─── Document section ───

How Much Information Does Stem Separation Actually Lose?

Key finding Splitting into 6 stems vs 4 stems increases reconstruction error by 1.2 dB (-21.6 dB for 4-stem vs -22.8 dB for 6-stem relative to original)

Methodology

Each mixture in the MUSDB18-7s test set was separated into stems, which were then summed back together. The sum was compared to the original mixture using three metrics:

Mean squared error (MSE): direct amplitude difference between original and reconstruction
Pearson correlation: captures temporal synchrony and shape fidelity between original and reconstruction
dB difference: the reconstruction error expressed as a level relative to the original signal, in dB

Separation modes tested:

2-stem: vocals and accompaniment (accompaniment = drums + bass + other summed from a 4-stem run)
4-stem: vocals, drums, bass, other using htdemucs_ft
6-stem: vocals, drums, bass, guitar, piano, other using htdemucs_6s

Device: Apple M4 MPS. Dataset: MUSDB18-7s (50 test tracks).

What these numbers tell you

A perfect reconstruction would have MSE = 0, correlation = 1.0, and dB difference of -infinity (no difference signal at all). Real-world reconstruction is imperfect because the separation model introduces filter ringing, bleed, and frequency masking artefacts that don’t cancel when stems are summed.

The practical implication: if you separate a track and then re-mix the stems at equal volume, the result will not be bit-identical to the original mix. The dB difference number shows how audible that difference is in principle.

Reconstruction Metrics by Stem Count

Lower MSE = better. Higher correlation = better. More negative dB difference = better (difference signal is quieter relative to original).

Mode	Tracks	Mean MSE	Correlation (r)	Difference (dB)
2-stem (vocals + accompaniment)	50	0.000169	0.9961	-21.7 dB
4-stem (vocals, drums, bass, other)	50	0.000169	0.996	-21.6 dB
6-stem (+ guitar, piano)	50	0.000138	0.9967	-22.8 dB

───

» Task to complete:
Reproduce the stem separation article word for word, from "Each mixture in" up to and including "(50 test tracks).". The data after the stem separation article are not needed.

─── Dataset excerpt ───

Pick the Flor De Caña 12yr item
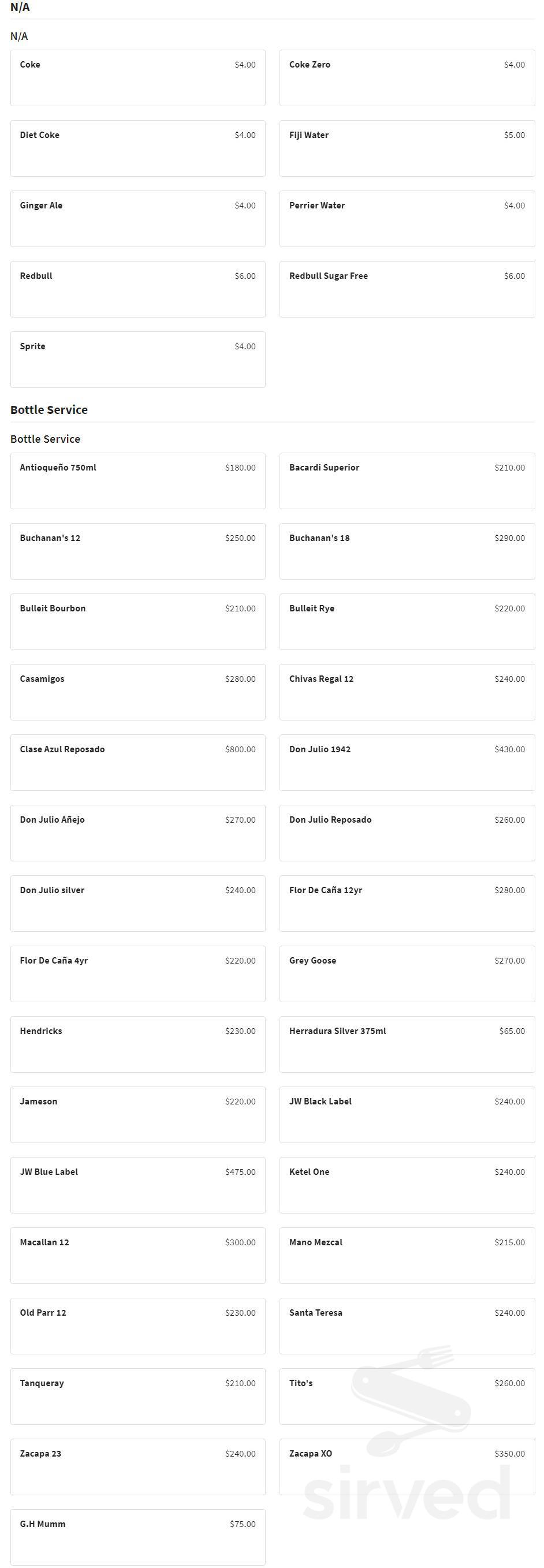 [x=407, y=904]
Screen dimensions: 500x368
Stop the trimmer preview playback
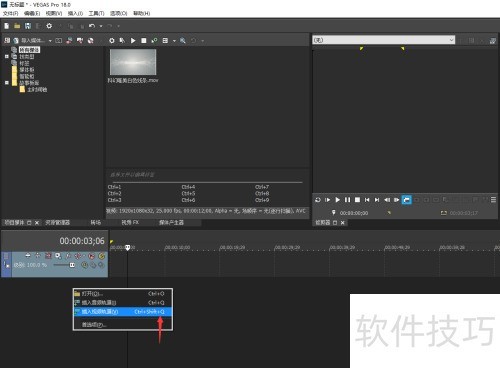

───

» Answer to the problem:
Each mixture in the MUSDB18-7s test set was separated into stems, which were then summed back together. The sum was compared to the original mixture using three metrics:

Mean squared error (MSE): direct amplitude difference between original and reconstruction
Pearson correlation: captures temporal synchrony and shape fidelity between original and reconstruction
dB difference: the reconstruction error expressed as a level relative to the original signal, in dB

Separation modes tested:

2-stem: vocals and accompaniment (accompaniment = drums + bass + other summed from a 4-stem run)
4-stem: vocals, drums, bass, other using htdemucs_ft
6-stem: vocals, drums, bass, guitar, piano, other using htdemucs_6s

Device: Apple M4 MPS. Dataset: MUSDB18-7s (50 test tracks).